### What is being asked:
Which lines of the records contain the word "terminal"? Copy each one.

[[ Dataset entries open ]]

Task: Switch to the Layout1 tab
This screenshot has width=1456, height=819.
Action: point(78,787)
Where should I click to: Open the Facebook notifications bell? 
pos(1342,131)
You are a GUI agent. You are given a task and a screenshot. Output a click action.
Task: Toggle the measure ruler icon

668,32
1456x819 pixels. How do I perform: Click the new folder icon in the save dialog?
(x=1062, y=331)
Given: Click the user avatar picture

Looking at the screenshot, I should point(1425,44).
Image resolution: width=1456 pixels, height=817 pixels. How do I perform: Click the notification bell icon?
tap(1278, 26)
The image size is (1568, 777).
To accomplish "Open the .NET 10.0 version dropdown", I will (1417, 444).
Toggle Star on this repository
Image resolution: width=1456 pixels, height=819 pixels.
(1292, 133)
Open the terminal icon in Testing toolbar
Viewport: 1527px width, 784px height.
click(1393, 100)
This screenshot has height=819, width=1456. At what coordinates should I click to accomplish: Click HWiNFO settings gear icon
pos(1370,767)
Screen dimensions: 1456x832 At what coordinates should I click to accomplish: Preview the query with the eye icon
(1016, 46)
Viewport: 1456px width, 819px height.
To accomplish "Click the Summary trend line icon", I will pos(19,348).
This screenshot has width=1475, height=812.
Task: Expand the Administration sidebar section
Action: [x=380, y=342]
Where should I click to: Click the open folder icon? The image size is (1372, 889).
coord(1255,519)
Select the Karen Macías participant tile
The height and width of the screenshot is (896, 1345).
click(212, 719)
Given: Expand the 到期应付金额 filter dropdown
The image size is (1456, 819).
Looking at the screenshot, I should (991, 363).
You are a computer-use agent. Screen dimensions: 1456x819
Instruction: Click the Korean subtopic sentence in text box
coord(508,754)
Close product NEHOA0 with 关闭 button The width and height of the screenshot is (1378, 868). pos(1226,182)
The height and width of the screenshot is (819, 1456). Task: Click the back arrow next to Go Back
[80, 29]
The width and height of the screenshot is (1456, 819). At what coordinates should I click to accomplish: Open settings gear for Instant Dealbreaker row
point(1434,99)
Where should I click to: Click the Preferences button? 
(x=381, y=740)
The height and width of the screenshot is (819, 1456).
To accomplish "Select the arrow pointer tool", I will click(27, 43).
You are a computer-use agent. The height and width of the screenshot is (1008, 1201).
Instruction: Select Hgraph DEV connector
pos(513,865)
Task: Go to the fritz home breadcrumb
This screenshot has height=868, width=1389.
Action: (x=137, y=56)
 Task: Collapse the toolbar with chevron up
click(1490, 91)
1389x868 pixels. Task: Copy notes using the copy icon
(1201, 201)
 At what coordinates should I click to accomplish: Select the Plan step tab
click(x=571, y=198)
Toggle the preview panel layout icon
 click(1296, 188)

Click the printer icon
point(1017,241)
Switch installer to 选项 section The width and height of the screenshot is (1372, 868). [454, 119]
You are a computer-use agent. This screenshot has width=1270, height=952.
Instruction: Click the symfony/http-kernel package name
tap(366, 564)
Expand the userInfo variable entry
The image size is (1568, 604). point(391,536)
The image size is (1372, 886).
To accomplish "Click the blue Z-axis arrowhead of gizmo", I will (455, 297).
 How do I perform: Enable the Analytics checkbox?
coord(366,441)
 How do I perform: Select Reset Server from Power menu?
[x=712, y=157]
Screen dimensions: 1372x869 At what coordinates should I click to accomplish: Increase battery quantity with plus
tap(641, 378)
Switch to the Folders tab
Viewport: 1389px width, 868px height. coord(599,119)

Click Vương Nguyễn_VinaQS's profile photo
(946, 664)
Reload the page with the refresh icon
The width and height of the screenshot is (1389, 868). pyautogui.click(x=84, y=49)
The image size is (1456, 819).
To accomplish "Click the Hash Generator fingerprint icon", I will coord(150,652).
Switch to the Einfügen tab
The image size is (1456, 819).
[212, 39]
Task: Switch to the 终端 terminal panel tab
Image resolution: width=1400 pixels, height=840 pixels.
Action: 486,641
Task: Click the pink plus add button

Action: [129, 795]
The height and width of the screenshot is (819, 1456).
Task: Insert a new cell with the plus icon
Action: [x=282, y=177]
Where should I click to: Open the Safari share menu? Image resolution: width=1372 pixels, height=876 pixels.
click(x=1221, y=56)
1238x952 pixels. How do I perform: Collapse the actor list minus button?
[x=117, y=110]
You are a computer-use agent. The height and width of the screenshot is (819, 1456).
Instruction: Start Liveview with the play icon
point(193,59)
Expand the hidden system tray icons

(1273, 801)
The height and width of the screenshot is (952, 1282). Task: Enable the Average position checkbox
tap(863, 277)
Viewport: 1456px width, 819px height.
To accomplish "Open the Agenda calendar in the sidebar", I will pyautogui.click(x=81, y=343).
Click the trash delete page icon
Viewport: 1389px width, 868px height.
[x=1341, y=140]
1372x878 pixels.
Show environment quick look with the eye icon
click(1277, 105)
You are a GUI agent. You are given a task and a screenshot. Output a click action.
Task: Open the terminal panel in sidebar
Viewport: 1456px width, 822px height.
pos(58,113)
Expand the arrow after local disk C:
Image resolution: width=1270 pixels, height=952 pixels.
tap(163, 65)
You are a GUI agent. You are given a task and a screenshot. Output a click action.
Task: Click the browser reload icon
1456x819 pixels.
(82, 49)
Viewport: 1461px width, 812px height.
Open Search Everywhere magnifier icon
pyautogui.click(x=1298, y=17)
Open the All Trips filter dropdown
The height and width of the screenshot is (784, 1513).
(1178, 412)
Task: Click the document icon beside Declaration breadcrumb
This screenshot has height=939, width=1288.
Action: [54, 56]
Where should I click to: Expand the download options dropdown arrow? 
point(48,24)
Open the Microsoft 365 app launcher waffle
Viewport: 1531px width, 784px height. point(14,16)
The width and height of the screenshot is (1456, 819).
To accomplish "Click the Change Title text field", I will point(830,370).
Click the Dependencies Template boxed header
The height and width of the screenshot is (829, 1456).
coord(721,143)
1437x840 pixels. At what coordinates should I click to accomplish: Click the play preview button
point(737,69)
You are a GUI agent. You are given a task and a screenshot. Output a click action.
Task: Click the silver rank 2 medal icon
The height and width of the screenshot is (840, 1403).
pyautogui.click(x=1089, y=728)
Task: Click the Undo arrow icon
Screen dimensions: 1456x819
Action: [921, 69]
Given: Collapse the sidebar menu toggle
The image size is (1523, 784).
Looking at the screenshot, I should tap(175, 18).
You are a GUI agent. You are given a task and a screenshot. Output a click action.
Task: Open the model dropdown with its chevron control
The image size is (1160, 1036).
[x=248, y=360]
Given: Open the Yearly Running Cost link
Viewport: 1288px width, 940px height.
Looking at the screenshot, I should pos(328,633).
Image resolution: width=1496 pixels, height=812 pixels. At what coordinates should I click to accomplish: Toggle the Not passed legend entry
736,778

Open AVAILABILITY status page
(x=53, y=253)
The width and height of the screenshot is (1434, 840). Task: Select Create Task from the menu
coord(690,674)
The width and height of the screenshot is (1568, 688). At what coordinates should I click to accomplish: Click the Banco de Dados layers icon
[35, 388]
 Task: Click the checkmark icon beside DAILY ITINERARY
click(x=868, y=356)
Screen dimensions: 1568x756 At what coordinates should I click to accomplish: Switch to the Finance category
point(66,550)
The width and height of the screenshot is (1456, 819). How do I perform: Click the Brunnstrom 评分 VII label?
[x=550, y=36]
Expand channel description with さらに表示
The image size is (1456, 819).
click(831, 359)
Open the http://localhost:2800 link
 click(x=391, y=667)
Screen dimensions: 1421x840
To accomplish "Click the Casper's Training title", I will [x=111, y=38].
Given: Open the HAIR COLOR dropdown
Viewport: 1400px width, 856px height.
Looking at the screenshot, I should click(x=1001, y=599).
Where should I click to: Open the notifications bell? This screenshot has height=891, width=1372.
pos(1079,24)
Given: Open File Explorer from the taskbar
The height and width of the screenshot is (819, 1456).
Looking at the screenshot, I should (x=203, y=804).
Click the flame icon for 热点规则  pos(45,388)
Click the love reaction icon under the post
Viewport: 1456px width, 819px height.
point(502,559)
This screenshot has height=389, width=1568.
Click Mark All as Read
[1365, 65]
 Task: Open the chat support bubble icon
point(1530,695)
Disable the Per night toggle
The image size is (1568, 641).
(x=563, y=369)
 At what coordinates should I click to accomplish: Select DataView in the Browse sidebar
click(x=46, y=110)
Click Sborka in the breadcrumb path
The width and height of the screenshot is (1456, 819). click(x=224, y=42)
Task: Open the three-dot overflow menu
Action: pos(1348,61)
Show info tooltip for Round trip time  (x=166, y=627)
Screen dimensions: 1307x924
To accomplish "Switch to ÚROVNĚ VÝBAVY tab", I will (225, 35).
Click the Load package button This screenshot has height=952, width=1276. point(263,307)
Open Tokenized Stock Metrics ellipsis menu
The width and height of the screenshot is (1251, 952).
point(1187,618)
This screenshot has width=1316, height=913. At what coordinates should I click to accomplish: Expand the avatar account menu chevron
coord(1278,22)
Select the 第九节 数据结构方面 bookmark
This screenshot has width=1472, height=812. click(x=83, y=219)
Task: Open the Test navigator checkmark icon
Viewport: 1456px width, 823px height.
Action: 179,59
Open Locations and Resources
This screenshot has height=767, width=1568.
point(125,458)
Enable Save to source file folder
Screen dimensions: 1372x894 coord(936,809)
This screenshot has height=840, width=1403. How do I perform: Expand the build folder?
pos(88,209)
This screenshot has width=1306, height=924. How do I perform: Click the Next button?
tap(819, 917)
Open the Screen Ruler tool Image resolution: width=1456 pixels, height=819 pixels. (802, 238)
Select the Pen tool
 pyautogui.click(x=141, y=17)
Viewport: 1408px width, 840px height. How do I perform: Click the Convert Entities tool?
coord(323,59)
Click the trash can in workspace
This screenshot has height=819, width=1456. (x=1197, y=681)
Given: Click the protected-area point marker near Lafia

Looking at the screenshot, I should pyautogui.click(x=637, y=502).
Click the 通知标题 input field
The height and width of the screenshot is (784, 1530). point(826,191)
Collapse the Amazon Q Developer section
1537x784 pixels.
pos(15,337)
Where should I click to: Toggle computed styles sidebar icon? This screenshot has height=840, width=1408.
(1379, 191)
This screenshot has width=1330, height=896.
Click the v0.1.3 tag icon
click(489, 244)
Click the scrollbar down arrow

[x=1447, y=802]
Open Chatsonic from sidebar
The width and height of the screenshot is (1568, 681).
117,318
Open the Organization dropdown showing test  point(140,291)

[[ Dataset entries closed ]]

### Expected answer:
Open the terminal icon in Testing toolbar
Task: Switch to the 终端 terminal panel tab
Task: Open the terminal panel in sidebar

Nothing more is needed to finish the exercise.